What to do when you can’t ask for help

This is the last thing I wanted to write about.  I feel like the weird chick on social media who is oversharing about her mental health.  I am over-exposing myself, but until we can discuss mental health in more nuanced terms, my frustration is louder than my comfort.  I can’t separate my emotions from the objectivity I wish I could apply to my online persona.
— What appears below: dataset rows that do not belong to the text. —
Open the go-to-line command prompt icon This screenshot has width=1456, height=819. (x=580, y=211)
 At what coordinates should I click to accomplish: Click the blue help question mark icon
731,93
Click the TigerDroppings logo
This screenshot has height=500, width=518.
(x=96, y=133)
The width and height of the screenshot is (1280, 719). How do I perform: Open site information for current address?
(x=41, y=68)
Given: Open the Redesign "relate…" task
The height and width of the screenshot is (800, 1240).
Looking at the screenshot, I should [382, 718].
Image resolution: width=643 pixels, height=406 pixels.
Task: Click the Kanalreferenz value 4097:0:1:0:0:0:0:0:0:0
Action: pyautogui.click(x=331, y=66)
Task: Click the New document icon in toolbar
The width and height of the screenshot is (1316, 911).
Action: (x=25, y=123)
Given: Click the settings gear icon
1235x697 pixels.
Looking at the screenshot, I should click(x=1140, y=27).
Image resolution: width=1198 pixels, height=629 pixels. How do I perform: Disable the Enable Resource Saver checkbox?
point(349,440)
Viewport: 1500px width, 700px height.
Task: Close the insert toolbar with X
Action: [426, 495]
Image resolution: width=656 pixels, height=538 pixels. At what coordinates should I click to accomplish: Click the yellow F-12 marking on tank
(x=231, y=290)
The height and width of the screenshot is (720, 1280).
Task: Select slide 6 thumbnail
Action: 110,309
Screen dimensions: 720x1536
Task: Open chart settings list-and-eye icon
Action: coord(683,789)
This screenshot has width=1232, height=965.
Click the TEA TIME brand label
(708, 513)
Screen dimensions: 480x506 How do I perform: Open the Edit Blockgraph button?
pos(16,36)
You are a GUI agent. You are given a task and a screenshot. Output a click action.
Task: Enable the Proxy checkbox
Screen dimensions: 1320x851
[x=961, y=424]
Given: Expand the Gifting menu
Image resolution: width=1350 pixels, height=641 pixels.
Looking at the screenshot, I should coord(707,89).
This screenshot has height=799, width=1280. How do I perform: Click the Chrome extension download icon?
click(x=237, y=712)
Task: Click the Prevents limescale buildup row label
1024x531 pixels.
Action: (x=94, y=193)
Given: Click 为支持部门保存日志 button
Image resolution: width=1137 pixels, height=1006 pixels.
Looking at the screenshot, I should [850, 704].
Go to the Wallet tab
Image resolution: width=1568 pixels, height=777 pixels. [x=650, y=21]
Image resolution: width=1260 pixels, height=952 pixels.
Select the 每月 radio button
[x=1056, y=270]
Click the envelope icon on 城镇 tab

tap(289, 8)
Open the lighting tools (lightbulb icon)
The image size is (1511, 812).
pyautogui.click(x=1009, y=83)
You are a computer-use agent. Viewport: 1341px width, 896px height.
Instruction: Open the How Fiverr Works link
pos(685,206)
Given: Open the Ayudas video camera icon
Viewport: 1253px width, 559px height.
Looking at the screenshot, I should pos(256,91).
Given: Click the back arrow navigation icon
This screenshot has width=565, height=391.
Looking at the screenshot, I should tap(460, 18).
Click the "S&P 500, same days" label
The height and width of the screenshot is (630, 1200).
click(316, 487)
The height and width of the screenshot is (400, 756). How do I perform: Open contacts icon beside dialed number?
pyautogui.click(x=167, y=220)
I challenge my own rhetoric and the way try to prevent suicide.  So much of it orbits around hope, and yet, hope is the furthest thing from your reach in your darkest moments.  “Ask for help” is such a common phrase, but we shame the ask so much that help fades out of reach.  We frame everything under this “inspiring light”, and I don’t think its fair to those struggling.  So, this is how I weathered those moments.  I’m not a mental health professional.  I am not a motivational speaker.  I’m just someone who wants you in the world:

  • You don’t even have to stop the suicidal ideations.  You don’t have to end your plans of ending your life– just wait. I found myself closest to the edge at night, so I’d promise myself to wait until morning.  If it was a work week, I’d promise myself to wait until Friday.  Promise yourself one more second, one more breath.  And I know that breath is more concrete than oxygen.  I know how hard it is to welcome air when you longer want to loom in this atmosphere, but please, if you can at all, please try.  The length of time is not what’s important.  It’s that you’re holding on for a bit longer.  If you can, commit to calling someone the next day.  When you wake up, you’ve survived the night!! That’s incredible (truly, that night was tyrannical and ominous and you survived), go on a walk.  Talk to one person you love, one person you look up to.  Stave off what is eating you alive by doing just one more thing (preferably something you enjoy).  You don’t have to want to live.  It is enough just to put off dying for another moment.
  • In my teens, I babysat.  I adore all the children I was privileged enough to care for.  During my summers and evenings and weekends, I played with them only to return to the loneliness of my own life after.  But I’d think about their big, toothy smiles and innocence.  I’d think about how, if I were to take my own life, they might hear about it one day.  I didn’t want to sour any warm memories with me.  You can’t live for other people, but it helps to understand that we are all intertwined to others as constellations.  We are essential to each other’s survival.
  • Even when I haven’t valued my own life (which is more often than I’d like to admit), I aspire to be a reference point for other’s perseverance and belief in their own value.  I have two indomitable little sisters.  All of my conduct is intended to be a blueprint for their lives– that they too can be unapologetic and flawed and limitless.  Additionally, I’ve spoken openly about gender violence and sexual trauma I’ve weathered.  People know and have shared their stories with me.  I don’t want to be a cautionary tale or someone else’s tragedy.  I ache for anyone reassembling themselves in the wake of trauma to know the fractured yet brilliant light ahead.  I want to seize my own narrative, and the only way I am my own storyteller is if I’m alive to string the words together.  Right now, help is titanium on your tongue– a metal too heavy to lift.  But there are volumes churning inside of you, and I want to see those unleashed.  I don’t want to see you taking those to your grave.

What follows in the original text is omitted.